- _Instructions to follow_
From the listing below, copy only the lines from the line that contains "Toggle the Teammates 模式 checkbox" to the line that contains "Screen dimensions: 497x416", counting those two lines as part of the copy.

(Extracted information begins)

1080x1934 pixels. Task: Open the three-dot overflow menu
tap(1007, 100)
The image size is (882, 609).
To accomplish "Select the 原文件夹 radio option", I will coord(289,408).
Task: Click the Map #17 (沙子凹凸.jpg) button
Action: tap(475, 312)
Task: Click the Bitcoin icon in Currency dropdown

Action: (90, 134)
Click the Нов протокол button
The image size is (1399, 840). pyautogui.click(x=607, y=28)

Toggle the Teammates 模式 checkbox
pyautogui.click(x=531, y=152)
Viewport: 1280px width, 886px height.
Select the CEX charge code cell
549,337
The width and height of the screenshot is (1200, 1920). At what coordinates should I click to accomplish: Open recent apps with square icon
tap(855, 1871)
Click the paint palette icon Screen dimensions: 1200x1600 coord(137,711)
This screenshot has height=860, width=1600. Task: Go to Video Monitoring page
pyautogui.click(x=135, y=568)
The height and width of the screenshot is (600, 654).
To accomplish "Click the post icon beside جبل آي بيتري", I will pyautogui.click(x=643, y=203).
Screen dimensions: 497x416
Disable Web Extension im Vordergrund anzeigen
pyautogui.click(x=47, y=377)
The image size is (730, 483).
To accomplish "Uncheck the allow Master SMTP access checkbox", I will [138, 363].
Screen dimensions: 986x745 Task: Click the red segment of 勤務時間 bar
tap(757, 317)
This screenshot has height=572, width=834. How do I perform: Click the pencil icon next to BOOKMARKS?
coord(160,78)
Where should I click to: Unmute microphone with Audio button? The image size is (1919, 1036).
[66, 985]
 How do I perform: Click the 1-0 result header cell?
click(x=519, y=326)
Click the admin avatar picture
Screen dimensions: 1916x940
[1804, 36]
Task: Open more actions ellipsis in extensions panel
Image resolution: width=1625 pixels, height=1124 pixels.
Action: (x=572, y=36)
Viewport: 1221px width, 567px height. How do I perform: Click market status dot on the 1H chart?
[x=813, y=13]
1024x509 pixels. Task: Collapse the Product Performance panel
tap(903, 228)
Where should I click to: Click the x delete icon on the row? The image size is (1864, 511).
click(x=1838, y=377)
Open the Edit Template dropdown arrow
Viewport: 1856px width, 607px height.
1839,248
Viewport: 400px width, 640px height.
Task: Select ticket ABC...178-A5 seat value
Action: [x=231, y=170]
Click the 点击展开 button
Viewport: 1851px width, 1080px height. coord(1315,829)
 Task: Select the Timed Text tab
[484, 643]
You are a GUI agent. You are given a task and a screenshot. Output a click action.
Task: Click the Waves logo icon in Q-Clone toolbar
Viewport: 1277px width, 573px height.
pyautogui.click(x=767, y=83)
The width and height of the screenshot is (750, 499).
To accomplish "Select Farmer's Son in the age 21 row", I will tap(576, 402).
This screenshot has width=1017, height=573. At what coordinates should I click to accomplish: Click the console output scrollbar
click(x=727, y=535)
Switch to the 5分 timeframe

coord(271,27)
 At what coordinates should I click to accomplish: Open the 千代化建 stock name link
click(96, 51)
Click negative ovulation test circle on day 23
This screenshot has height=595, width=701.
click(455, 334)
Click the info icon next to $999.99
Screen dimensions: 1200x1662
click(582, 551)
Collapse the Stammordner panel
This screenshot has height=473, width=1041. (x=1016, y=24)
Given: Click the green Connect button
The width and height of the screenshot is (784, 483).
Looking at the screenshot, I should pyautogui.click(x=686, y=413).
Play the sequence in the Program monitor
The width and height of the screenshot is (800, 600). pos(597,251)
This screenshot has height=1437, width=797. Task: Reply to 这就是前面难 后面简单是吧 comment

(Extracted information ends)

- _Solution_
Toggle the Teammates 模式 checkbox
pyautogui.click(x=531, y=152)
Viewport: 1280px width, 886px height.
Select the CEX charge code cell
549,337
The width and height of the screenshot is (1200, 1920). At what coordinates should I click to accomplish: Open recent apps with square icon
tap(855, 1871)
Click the paint palette icon Screen dimensions: 1200x1600 coord(137,711)
This screenshot has height=860, width=1600. Task: Go to Video Monitoring page
pyautogui.click(x=135, y=568)
The height and width of the screenshot is (600, 654).
To accomplish "Click the post icon beside جبل آي بيتري", I will pyautogui.click(x=643, y=203).
Screen dimensions: 497x416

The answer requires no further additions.